PATTERN

Async-refresh cache loader¶

Problem¶

A plain TTL cache has exactly two states per key: fresh or expired. At the TTL boundary, the next request synchronously pays the origin round-trip latency — a guaranteed tail-latency spike. Under concurrent load, multiple readers all miss and all invoke the origin (cache stampede).

For a single-digit-millisecond latency budget on a high-QPS read API, both the expiry-spike and the stampede matter.

Pattern¶

Use a cache primitive that separates read TTL from refresh trigger:

The cache is authoritative (served synchronously) for the full TTL.
Reads that arrive within a trailing stale window (e.g. last 15 s of a 60 s TTL) serve the cached value immediately and enqueue a background refresh against the origin.
Refreshes are deduplicated — at most one in-flight background refresh per key.
When the refresh completes, the cache entry is replaced with a fresh TTL.

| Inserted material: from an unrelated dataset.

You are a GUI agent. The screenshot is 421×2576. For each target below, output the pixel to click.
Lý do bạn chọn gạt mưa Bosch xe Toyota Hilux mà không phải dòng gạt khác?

The canonical Java implementation is Caffeine's AsyncLoadingCache.refreshAfterWrite:

Caffeine.newBuilder()
  .expireAfterWrite(60, SECONDS)
  .refreshAfterWrite(45, SECONDS) // refresh in last 15s
  .buildAsync(loader);

Zalando's PRAPI runs exactly this on top of DynamoDB. (Source: .)

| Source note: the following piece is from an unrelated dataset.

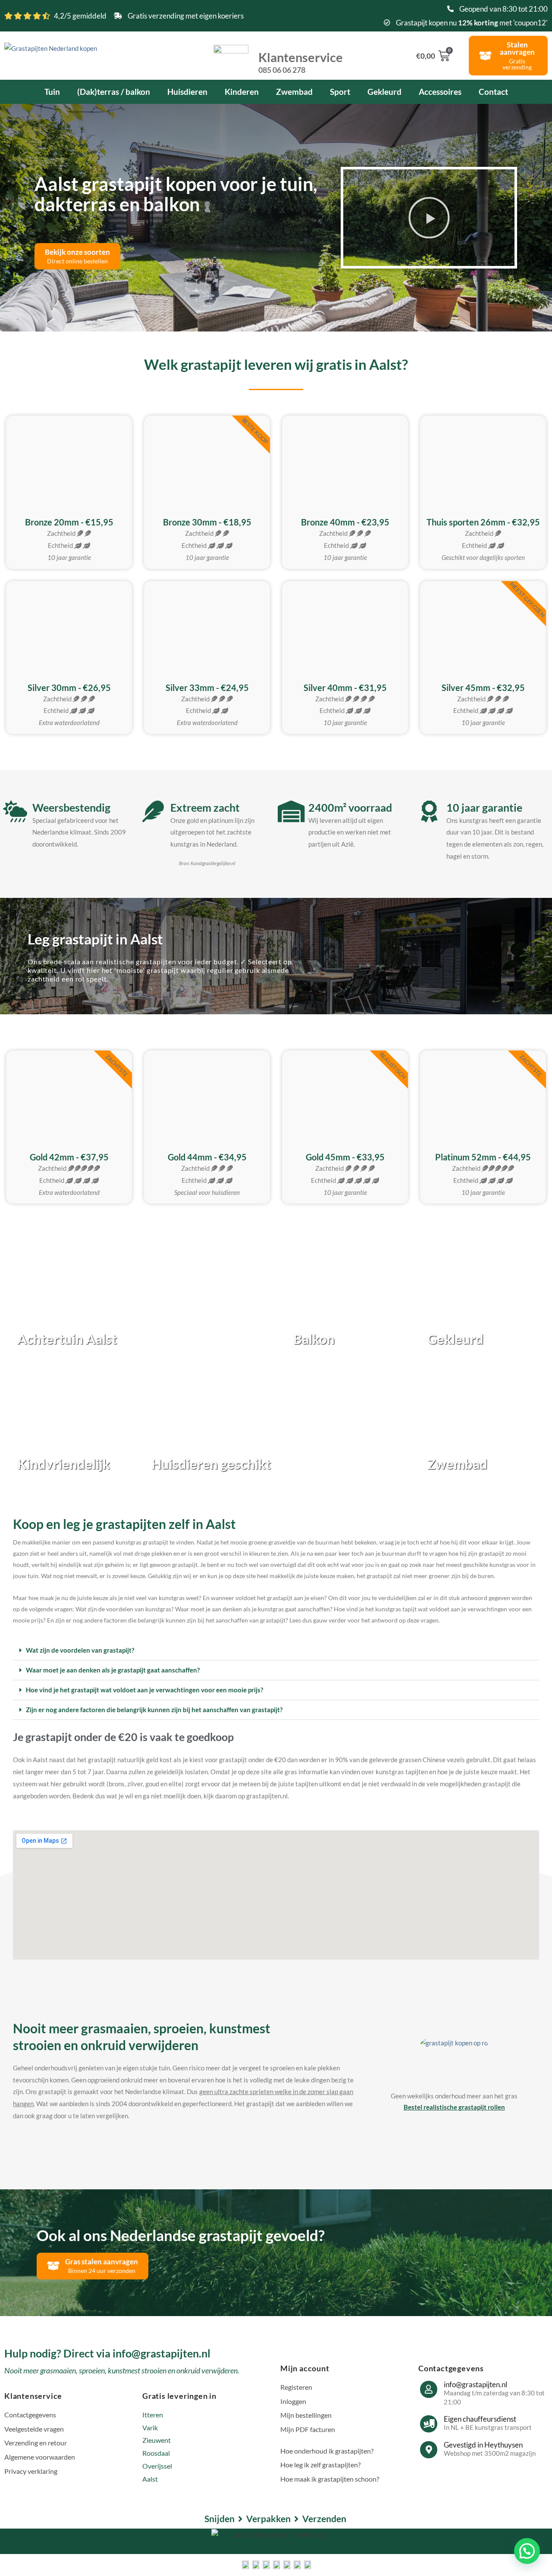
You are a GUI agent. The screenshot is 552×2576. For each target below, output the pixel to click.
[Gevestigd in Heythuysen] (428, 2449)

See concepts/async-loading-cache-stale-window for the fuller concept treatment and concepts/stale-while-revalidate-cache for the broader SWR semantic.

When it's the right choice¶

Latency budget is tighter than origin round-trip. You can't afford to pay the origin on a TTL boundary.
Data is bounded-stale tolerant. Serving a 30-second-old value is acceptable.
High-traffic keys keep the refresh fed. Background refresh depends on reads in the stale window triggering it; cold keys won't refresh automatically.

When it's wrong¶

Strict freshness required. If the consumer must see the latest write within milliseconds, SWR-style caching is incompatible; use write- through or invalidation instead.
Low-traffic keys. A rarely-read key never gets a stale-window hit — every access after TTL elapses is a hard miss and still pays origin latency. For sparse keys, add a scheduled refresh-ahead job or accept the miss.
Origin can't absorb unsolicited refresh traffic. If the origin is fragile, unsolicited background reads for idle keys may hurt it.

Failure modes to monitor¶

Refresh failure silently stale. If the background refresh throws, the cache entry can hit full TTL and then take the synchronous miss anyway. Emit a refresh-failure counter.
Loader latency exceeding stale window. If the origin is slower than your stale-window budget, entries regularly expire before refresh completes. Alarm on refresh- completion-time relative to stale window.
Stale window too tight. The stale window must cover at least one expected hit-period per key; too tight and most keys still expire synchronously.

Seen in¶

— Zalando PRAPI's 60s / 15s configuration on DynamoDB-backed product data. Load-bearing for their sub-10ms P99 on single GETs.